Dataset Block Start

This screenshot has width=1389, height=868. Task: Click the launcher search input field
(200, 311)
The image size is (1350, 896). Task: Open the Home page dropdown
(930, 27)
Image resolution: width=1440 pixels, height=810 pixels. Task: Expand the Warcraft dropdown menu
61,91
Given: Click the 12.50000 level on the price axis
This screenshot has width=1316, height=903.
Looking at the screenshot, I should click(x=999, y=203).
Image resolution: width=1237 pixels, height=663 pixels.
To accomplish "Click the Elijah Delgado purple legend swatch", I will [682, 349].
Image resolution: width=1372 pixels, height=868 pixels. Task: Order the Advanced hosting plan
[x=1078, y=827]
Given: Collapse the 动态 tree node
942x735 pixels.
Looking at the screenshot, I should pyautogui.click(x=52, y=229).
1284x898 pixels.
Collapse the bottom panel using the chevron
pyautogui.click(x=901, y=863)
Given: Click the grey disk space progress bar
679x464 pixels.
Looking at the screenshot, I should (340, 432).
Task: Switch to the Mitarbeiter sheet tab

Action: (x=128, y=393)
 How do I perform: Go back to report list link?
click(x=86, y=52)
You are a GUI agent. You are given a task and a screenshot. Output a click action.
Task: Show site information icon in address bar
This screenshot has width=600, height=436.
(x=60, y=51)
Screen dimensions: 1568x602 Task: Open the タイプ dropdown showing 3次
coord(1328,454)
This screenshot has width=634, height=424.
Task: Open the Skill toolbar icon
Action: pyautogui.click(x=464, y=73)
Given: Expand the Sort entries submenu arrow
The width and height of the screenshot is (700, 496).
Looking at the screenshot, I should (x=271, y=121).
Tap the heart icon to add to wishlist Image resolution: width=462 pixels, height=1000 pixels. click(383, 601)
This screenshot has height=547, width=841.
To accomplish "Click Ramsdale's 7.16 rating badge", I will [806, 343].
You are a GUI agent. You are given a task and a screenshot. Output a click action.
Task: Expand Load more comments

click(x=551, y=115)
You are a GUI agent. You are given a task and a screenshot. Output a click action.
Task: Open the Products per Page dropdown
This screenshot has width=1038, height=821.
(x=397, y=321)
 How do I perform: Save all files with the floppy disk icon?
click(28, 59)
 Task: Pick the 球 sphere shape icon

Dataset Block End

- Work item
Print the whole listing exactly as it is.

- Answer box
This screenshot has width=1389, height=868. Task: Click the launcher search input field
(200, 311)
The image size is (1350, 896). Task: Open the Home page dropdown
(930, 27)
Image resolution: width=1440 pixels, height=810 pixels. Task: Expand the Warcraft dropdown menu
61,91
Given: Click the 12.50000 level on the price axis
This screenshot has width=1316, height=903.
Looking at the screenshot, I should click(x=999, y=203).
Image resolution: width=1237 pixels, height=663 pixels.
To accomplish "Click the Elijah Delgado purple legend swatch", I will [682, 349].
Image resolution: width=1372 pixels, height=868 pixels. Task: Order the Advanced hosting plan
[x=1078, y=827]
Given: Collapse the 动态 tree node
942x735 pixels.
Looking at the screenshot, I should pyautogui.click(x=52, y=229).
1284x898 pixels.
Collapse the bottom panel using the chevron
pyautogui.click(x=901, y=863)
Given: Click the grey disk space progress bar
679x464 pixels.
Looking at the screenshot, I should (340, 432).
Task: Switch to the Mitarbeiter sheet tab

Action: (x=128, y=393)
 How do I perform: Go back to report list link?
click(x=86, y=52)
You are a GUI agent. You are given a task and a screenshot. Output a click action.
Task: Show site information icon in address bar
This screenshot has width=600, height=436.
(x=60, y=51)
Screen dimensions: 1568x602 Task: Open the タイプ dropdown showing 3次
coord(1328,454)
This screenshot has width=634, height=424.
Task: Open the Skill toolbar icon
Action: pyautogui.click(x=464, y=73)
Given: Expand the Sort entries submenu arrow
The width and height of the screenshot is (700, 496).
Looking at the screenshot, I should (x=271, y=121).
Tap the heart icon to add to wishlist Image resolution: width=462 pixels, height=1000 pixels. click(383, 601)
This screenshot has height=547, width=841.
To accomplish "Click Ramsdale's 7.16 rating badge", I will [806, 343].
You are a GUI agent. You are given a task and a screenshot. Output a click action.
Task: Expand Load more comments

click(x=551, y=115)
You are a GUI agent. You are given a task and a screenshot. Output a click action.
Task: Open the Products per Page dropdown
This screenshot has width=1038, height=821.
(x=397, y=321)
 How do I perform: Save all files with the floppy disk icon?
click(28, 59)
 Task: Pick the 球 sphere shape icon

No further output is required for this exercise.